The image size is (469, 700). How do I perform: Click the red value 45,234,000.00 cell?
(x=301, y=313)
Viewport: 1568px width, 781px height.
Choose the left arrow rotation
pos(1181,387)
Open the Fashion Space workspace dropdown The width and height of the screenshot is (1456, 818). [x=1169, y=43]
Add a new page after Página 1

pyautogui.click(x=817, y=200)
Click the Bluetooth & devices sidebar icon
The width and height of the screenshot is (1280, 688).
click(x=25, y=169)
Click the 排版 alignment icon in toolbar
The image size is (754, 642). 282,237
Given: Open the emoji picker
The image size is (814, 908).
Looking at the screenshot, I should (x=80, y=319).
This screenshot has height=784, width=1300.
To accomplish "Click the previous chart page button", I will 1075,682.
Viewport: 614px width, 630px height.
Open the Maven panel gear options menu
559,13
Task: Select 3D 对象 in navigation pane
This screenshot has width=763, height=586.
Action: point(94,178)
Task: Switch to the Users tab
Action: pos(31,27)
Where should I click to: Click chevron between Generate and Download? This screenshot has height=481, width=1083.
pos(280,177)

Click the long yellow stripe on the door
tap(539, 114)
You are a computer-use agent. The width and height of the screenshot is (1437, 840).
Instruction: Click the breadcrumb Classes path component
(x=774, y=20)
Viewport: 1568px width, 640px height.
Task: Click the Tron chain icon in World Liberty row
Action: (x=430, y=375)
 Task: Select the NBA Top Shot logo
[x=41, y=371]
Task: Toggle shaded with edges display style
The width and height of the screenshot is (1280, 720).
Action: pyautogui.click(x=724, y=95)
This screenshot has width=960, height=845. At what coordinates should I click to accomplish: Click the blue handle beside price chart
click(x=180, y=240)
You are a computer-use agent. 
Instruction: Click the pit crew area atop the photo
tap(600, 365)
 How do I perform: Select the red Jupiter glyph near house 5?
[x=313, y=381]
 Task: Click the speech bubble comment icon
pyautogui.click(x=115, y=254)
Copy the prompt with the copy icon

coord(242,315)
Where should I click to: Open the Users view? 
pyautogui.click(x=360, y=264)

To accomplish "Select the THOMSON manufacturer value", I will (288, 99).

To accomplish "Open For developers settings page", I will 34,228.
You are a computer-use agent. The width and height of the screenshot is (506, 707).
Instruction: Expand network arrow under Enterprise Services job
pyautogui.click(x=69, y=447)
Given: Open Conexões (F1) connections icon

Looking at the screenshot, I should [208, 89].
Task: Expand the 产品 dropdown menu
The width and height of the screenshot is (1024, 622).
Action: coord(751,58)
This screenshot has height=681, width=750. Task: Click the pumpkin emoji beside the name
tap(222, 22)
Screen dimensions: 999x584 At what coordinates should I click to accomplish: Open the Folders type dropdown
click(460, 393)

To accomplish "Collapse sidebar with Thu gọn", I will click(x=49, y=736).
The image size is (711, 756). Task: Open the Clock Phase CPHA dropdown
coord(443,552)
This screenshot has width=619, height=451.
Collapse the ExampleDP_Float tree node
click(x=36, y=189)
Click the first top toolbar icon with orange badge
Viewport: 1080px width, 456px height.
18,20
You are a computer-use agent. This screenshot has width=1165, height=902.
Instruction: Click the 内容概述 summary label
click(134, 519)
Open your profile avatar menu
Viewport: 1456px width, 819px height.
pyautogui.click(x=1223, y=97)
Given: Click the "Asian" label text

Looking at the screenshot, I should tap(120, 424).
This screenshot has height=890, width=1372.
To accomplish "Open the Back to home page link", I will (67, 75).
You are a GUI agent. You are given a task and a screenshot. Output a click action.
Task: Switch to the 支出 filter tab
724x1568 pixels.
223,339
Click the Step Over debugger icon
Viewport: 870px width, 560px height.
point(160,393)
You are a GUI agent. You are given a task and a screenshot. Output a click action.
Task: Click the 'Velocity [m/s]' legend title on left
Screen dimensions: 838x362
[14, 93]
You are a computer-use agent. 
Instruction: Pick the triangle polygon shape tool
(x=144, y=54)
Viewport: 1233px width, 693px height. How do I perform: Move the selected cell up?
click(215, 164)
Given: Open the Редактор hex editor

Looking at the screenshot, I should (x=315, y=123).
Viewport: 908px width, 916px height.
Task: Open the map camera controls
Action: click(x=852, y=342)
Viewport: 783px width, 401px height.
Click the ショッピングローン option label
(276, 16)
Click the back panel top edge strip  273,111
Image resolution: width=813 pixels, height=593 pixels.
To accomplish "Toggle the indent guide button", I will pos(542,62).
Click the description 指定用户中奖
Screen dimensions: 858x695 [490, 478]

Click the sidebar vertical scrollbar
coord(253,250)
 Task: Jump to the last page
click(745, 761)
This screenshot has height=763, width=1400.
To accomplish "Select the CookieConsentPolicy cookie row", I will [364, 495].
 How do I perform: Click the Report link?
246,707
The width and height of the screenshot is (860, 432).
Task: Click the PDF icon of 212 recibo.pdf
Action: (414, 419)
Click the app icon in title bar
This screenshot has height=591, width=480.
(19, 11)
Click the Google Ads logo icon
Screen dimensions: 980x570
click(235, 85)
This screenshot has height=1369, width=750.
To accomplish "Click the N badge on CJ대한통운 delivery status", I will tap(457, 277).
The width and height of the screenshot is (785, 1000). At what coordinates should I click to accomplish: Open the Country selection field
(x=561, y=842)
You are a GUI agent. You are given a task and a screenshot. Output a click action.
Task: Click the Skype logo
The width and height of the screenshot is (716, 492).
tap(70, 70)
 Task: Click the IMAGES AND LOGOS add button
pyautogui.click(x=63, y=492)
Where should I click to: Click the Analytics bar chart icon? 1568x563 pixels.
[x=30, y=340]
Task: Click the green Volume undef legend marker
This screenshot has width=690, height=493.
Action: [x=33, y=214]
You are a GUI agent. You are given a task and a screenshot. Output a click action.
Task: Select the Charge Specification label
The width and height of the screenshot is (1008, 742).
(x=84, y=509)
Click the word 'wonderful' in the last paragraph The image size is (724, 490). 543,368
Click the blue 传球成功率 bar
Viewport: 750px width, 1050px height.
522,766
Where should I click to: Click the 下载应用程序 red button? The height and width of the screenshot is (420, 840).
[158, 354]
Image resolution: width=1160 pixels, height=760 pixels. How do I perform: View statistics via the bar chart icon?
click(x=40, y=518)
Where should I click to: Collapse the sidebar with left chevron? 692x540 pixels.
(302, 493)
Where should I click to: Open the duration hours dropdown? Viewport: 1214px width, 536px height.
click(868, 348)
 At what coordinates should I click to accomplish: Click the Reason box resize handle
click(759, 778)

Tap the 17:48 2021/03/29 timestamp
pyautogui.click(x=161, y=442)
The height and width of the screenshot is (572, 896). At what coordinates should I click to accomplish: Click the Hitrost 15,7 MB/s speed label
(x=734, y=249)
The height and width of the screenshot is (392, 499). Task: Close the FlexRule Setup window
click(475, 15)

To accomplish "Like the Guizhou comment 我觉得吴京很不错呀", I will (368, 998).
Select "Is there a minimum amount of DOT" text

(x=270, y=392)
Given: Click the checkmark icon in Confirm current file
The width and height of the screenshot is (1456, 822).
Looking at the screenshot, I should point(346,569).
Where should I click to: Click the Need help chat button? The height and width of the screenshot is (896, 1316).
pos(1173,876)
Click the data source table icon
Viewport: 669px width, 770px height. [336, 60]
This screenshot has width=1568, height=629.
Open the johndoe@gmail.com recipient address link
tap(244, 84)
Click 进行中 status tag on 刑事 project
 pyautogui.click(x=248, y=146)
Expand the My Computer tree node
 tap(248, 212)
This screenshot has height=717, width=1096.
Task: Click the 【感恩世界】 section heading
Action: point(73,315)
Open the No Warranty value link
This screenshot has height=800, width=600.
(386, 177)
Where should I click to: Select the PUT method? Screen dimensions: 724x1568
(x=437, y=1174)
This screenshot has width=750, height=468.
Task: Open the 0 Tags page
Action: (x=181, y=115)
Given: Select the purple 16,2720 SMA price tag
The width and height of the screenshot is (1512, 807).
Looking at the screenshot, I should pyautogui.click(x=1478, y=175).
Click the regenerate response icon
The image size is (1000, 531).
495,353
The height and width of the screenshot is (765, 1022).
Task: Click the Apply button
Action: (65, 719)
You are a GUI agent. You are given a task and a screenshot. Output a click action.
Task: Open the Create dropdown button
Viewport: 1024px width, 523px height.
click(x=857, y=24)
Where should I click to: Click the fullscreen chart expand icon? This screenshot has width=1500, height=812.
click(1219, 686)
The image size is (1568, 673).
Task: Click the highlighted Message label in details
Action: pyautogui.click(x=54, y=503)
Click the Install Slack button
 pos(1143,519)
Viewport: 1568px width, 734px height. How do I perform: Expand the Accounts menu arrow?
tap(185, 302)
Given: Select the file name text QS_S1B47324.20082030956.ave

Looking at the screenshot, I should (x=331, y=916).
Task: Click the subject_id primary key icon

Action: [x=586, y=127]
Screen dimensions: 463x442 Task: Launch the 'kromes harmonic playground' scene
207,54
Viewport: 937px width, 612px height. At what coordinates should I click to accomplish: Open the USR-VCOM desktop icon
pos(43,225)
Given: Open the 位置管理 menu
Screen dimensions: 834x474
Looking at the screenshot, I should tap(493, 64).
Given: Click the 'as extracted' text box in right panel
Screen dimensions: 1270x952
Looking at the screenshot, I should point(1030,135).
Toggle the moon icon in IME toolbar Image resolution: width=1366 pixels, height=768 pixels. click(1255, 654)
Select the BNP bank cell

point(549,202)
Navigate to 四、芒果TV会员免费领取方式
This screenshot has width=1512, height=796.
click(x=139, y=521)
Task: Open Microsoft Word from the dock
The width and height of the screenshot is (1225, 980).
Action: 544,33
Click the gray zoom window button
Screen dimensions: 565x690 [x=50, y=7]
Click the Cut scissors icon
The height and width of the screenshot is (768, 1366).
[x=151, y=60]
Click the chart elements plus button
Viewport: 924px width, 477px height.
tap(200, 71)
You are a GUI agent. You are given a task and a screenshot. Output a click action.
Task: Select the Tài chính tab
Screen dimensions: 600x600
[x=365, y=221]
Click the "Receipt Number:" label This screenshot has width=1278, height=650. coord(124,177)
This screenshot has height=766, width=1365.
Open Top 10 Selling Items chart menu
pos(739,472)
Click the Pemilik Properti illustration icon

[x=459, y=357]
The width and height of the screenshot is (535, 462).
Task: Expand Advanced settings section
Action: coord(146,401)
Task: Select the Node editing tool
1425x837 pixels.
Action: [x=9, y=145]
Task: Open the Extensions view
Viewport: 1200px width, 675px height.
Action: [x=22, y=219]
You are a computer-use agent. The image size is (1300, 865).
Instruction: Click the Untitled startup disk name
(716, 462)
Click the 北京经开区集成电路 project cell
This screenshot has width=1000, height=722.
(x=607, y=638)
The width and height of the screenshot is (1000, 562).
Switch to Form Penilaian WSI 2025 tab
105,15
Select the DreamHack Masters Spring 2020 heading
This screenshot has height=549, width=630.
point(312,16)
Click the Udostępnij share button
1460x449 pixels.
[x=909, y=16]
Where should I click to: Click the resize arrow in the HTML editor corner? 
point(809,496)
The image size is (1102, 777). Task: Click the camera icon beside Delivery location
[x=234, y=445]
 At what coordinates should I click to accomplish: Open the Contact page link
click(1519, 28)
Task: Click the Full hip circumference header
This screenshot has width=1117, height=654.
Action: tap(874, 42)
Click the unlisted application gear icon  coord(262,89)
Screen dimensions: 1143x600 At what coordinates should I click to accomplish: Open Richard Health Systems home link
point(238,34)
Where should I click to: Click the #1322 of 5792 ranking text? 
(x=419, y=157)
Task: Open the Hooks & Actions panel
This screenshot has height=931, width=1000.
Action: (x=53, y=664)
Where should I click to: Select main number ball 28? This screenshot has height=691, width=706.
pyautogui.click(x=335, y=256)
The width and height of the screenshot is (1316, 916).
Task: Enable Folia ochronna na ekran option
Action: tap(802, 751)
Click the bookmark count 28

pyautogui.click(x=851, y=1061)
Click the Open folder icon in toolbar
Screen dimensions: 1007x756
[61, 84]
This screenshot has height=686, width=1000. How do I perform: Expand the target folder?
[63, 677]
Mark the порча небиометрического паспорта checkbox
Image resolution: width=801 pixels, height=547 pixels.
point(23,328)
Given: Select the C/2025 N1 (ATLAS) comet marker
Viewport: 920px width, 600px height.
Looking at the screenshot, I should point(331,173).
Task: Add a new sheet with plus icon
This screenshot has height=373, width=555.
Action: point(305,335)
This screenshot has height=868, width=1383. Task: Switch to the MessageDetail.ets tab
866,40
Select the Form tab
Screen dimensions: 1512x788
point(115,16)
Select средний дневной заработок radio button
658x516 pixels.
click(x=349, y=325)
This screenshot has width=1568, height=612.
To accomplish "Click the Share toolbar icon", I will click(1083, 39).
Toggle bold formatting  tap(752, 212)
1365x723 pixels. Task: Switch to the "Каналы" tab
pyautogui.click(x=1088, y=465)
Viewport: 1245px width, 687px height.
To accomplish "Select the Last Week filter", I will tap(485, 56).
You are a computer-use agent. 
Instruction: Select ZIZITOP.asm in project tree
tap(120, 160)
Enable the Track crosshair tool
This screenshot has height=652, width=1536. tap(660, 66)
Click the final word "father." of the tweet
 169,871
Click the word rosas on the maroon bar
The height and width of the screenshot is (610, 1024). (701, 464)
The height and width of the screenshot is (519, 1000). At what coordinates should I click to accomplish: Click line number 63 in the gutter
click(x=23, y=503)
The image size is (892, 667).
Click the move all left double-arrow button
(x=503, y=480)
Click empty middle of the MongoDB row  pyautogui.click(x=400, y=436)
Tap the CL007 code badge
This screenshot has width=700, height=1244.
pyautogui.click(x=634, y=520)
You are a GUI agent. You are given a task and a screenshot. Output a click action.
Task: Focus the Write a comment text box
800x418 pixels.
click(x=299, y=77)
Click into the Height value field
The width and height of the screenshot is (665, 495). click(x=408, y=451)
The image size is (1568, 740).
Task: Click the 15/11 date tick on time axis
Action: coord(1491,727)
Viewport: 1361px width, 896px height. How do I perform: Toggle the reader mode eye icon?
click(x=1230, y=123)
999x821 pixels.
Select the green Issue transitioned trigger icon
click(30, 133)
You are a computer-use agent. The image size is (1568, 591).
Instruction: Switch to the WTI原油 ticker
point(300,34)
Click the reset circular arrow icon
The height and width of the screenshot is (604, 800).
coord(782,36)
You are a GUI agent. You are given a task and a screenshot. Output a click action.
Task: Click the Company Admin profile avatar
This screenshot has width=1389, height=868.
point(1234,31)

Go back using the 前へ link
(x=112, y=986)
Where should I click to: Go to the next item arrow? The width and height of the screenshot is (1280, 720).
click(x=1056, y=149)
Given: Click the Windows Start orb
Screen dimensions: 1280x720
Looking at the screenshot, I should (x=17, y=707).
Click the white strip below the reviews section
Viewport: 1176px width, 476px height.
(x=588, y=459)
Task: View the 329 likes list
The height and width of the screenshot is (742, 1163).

Exercise aim. The answer must be every line of the listing that holds the word "plus".

Result.
Click the chart elements plus button
Task: Add a new sheet with plus icon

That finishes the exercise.